#### Task brief
When you copy the entries, keep every word exactly as it stands.

#### Data entries

━━━━━━━━━━━━━━━━━━━━━━━━━━━━━━

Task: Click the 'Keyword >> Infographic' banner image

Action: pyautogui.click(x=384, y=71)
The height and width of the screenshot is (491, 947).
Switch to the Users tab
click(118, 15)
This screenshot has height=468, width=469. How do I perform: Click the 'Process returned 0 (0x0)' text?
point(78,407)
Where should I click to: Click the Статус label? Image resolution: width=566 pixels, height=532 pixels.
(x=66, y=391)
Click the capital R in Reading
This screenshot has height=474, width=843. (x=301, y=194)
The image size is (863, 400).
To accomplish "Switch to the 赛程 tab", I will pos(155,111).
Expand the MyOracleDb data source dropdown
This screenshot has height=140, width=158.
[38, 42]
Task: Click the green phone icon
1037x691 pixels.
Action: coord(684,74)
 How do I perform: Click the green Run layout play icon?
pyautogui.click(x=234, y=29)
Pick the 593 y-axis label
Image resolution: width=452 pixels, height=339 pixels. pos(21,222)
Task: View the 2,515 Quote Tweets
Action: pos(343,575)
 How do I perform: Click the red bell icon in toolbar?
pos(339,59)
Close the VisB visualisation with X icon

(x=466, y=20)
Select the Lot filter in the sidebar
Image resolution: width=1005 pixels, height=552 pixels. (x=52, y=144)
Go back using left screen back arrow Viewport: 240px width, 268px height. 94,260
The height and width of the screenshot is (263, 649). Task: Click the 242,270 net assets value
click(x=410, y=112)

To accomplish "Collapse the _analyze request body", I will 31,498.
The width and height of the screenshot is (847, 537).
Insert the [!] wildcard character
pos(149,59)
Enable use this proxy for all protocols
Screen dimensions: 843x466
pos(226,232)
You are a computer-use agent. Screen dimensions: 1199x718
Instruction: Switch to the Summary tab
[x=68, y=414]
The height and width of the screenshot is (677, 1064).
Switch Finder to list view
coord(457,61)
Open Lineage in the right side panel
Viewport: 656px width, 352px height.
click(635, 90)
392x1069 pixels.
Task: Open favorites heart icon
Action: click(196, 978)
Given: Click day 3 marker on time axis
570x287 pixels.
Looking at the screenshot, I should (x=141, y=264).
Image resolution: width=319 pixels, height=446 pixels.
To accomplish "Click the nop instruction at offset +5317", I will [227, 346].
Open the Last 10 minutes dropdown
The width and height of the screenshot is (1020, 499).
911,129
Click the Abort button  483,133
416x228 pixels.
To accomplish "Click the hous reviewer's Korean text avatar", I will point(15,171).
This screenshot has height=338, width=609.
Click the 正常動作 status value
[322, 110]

━━━━━━━━━━━━━━━━━━━━━━━━━━━━━━

#### Completed task
Task: Click the 'Keyword >> Infographic' banner image

Action: pyautogui.click(x=384, y=71)
The height and width of the screenshot is (491, 947).
Switch to the Users tab
click(118, 15)
This screenshot has height=468, width=469. How do I perform: Click the 'Process returned 0 (0x0)' text?
point(78,407)
Where should I click to: Click the Статус label? Image resolution: width=566 pixels, height=532 pixels.
(x=66, y=391)
Click the capital R in Reading
This screenshot has height=474, width=843. (x=301, y=194)
The image size is (863, 400).
To accomplish "Switch to the 赛程 tab", I will pos(155,111).
Expand the MyOracleDb data source dropdown
This screenshot has height=140, width=158.
[38, 42]
Task: Click the green phone icon
1037x691 pixels.
Action: coord(684,74)
 How do I perform: Click the green Run layout play icon?
pyautogui.click(x=234, y=29)
Pick the 593 y-axis label
Image resolution: width=452 pixels, height=339 pixels. pos(21,222)
Task: View the 2,515 Quote Tweets
Action: pos(343,575)
 How do I perform: Click the red bell icon in toolbar?
pos(339,59)
Close the VisB visualisation with X icon

(x=466, y=20)
Select the Lot filter in the sidebar
Image resolution: width=1005 pixels, height=552 pixels. (x=52, y=144)
Go back using left screen back arrow Viewport: 240px width, 268px height. 94,260
The height and width of the screenshot is (263, 649). Task: Click the 242,270 net assets value
click(x=410, y=112)

To accomplish "Collapse the _analyze request body", I will 31,498.
The width and height of the screenshot is (847, 537).
Insert the [!] wildcard character
pos(149,59)
Enable use this proxy for all protocols
Screen dimensions: 843x466
pos(226,232)
You are a computer-use agent. Screen dimensions: 1199x718
Instruction: Switch to the Summary tab
[x=68, y=414]
The height and width of the screenshot is (677, 1064).
Switch Finder to list view
coord(457,61)
Open Lineage in the right side panel
Viewport: 656px width, 352px height.
click(635, 90)
392x1069 pixels.
Task: Open favorites heart icon
Action: click(196, 978)
Given: Click day 3 marker on time axis
570x287 pixels.
Looking at the screenshot, I should (x=141, y=264).
Image resolution: width=319 pixels, height=446 pixels.
To accomplish "Click the nop instruction at offset +5317", I will [227, 346].
Open the Last 10 minutes dropdown
The width and height of the screenshot is (1020, 499).
911,129
Click the Abort button  483,133
416x228 pixels.
To accomplish "Click the hous reviewer's Korean text avatar", I will point(15,171).
This screenshot has height=338, width=609.
Click the 正常動作 status value
[322, 110]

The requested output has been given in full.